Your task - Copy every one of the records below verbatim, leaving out the pictures.

........

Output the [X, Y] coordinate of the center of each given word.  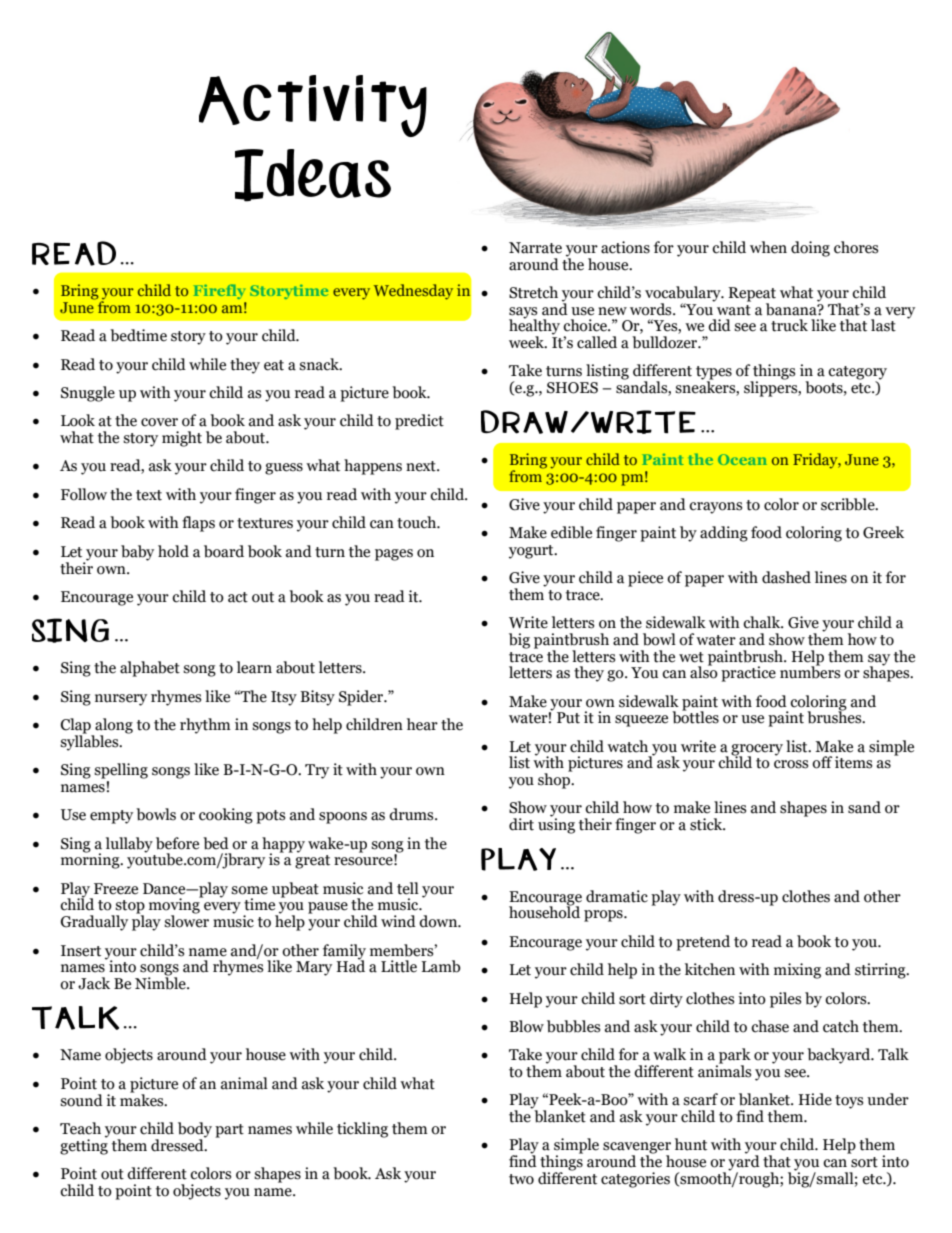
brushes [835, 716]
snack [320, 364]
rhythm [205, 726]
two [521, 1179]
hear [422, 724]
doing [810, 249]
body [195, 1131]
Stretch [533, 292]
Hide [815, 1099]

........

Written response -
Output the [X, Y] coordinate of the center of each given word.  
brushes [835, 716]
snack [320, 364]
rhythm [205, 726]
two [521, 1179]
hear [422, 724]
doing [810, 249]
body [195, 1131]
Stretch [533, 292]
Hide [815, 1099]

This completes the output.